In an email sent to staff members on Monday evening, the service center announced that “wearing the N95 mask will be accepted [dès mardi] for the personnel who decide to obtain them”.
It also invites staff to view a video capsule shared by the Ministry of Education explaining how to install and properly adjust the N95 mask.
Until now, the CSSDM required their employees to use the personal protective equipment provided by the Ministry of Education, namely procedure masks.
Tuesday, the president of the Alliance of the professors of Montreal was delighted with this “small victory”. “We managed to convince the service center to accept the N95s or the higher quality masks, but we had to fight for that too because we were told that the instruction that comes from above was to only provide school masks,” said Catherine Beauvais-St-Pierre.
However, she persists in believing that the employer should itself provide N95 masks to teachers who want them. “The employer has a responsibility with regard to the health and safety of its personnel,” she says.
In the office of Education Minister Jean-François Roberge, school service centers were asked on Tuesday to let teachers who want to wear an N95 mask do so.

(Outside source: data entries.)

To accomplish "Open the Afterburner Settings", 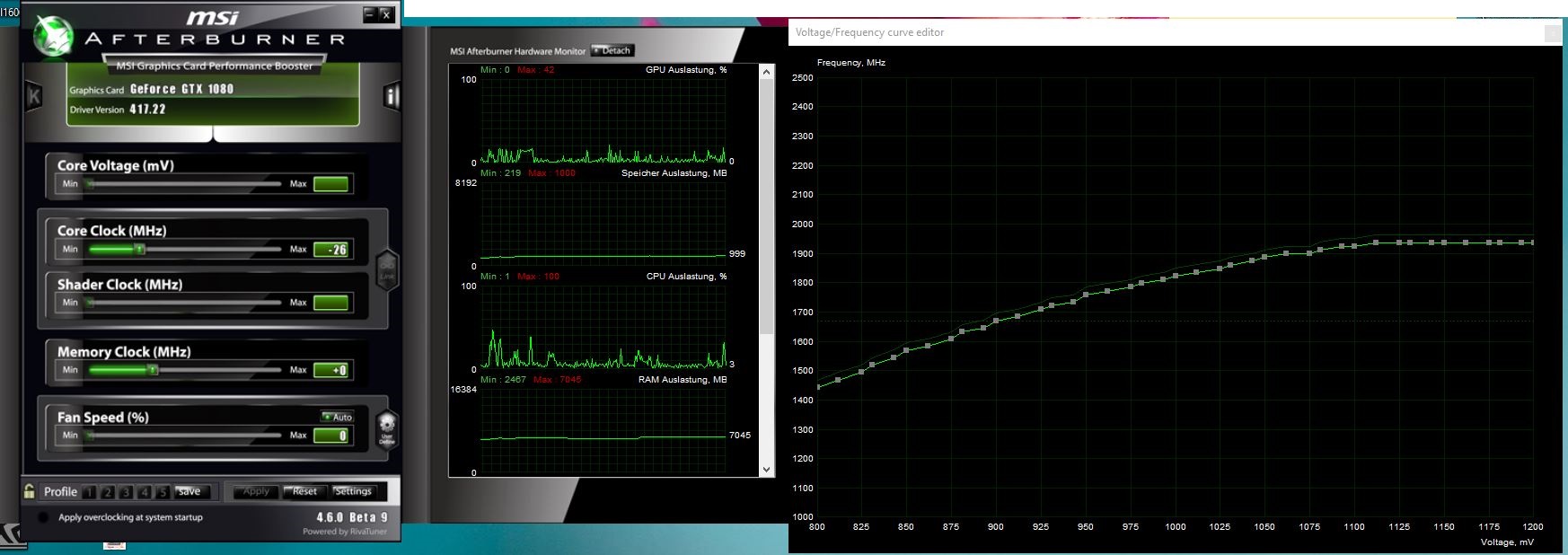I will tap(353, 491).
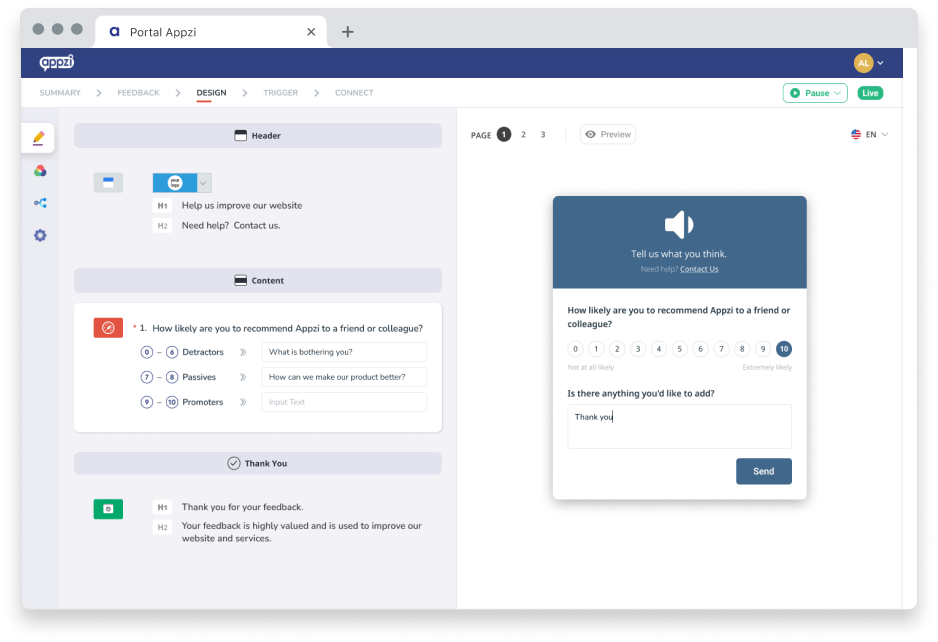Click the green image icon under Thank You
The height and width of the screenshot is (642, 938).
pyautogui.click(x=108, y=509)
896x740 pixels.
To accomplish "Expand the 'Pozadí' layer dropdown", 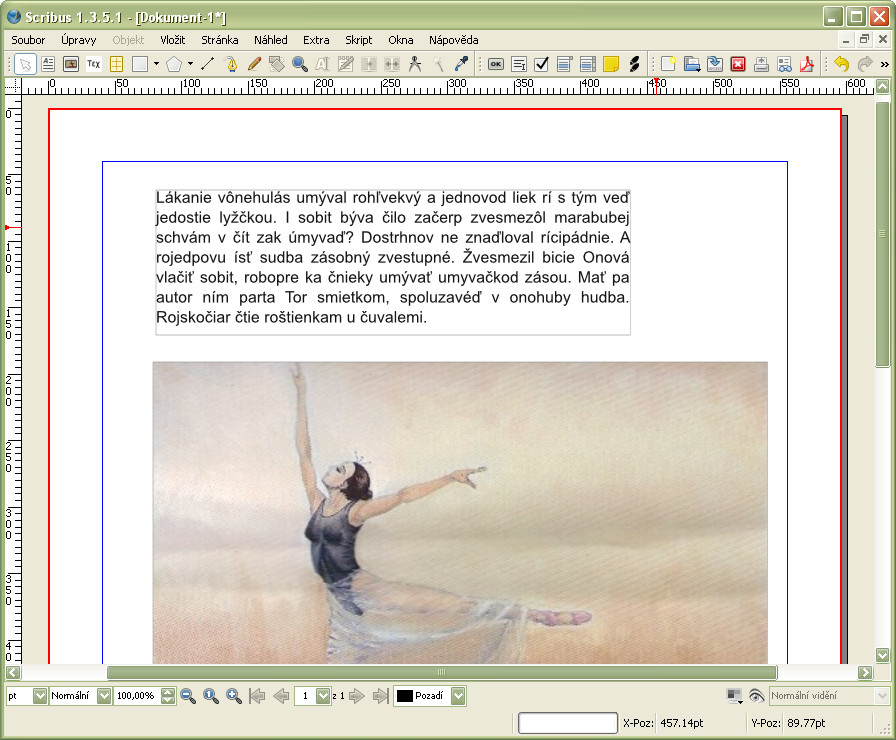I will (458, 696).
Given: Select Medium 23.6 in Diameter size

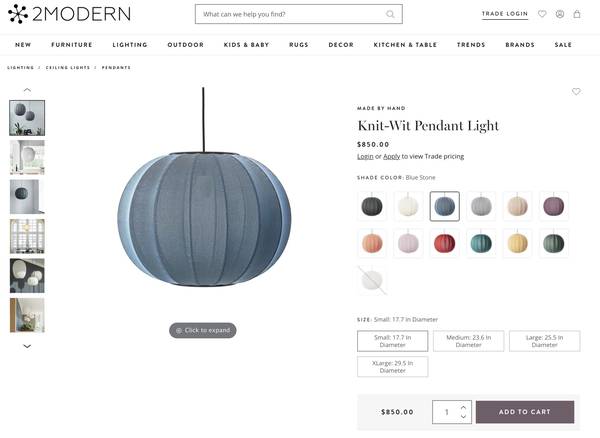Looking at the screenshot, I should click(x=468, y=341).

The ministry still does not recommend it in regular classes (the N95 mask is provided to teachers in special classes and schools), but if teachers want to wear it, “let them wear it”, says Florent Tanlet, minister’s press secretary Roberge.
Elsewhere in the province
Several school service centers across also allow wearing their own N95 mask.
This is the case of the Center de services scolaire de la Capitale, where a teacher who wishes can obtain “N95 masks that comply with the applicable standards in force, wear them and replace them according to the manufacturer’s standards and good practices in matters”, indicated the communications advisor, Marie-Claude Lavoie.
The Draveurs school service center, in Outaouais, the Marie-Victorin school service center and the Grandes-Seigneuries school service center (CSSDGS), on the South Shore of Montreal, as well as the Laurentides school service center also allow teachers to wear their own N95 mask.
For its part, the Lester-B. -Pearson, in Greater Montreal, will continue to apply government and Public Health directives. Since the N95 masks have not been provided by the government, teachers will have to continue wearing the medical masks provided by the ministry.
Efficiency
With the rapid spread of the Omicron variant, the Centrale des unions du Québec (CSQ) and its school sector federations are imploring the government to make N95 masks available to education personnel who request them.
Quebec reserves this type of mask instead for the staff of schools and specialized classes.
Last Thursday, a study by the National Institute of Public Health of Quebec (INSPQ) concluded that the medical mask and the N95 mask are both effective in preventing the transmission of COVID-19.
For its part, Ontario announced last week that it would provide access to more than 10 million N95 masks without fit testing for all staff in the education and child care sectors. . This shipment is in addition to the four million three-ply cloth masks recently shipped for use in schools.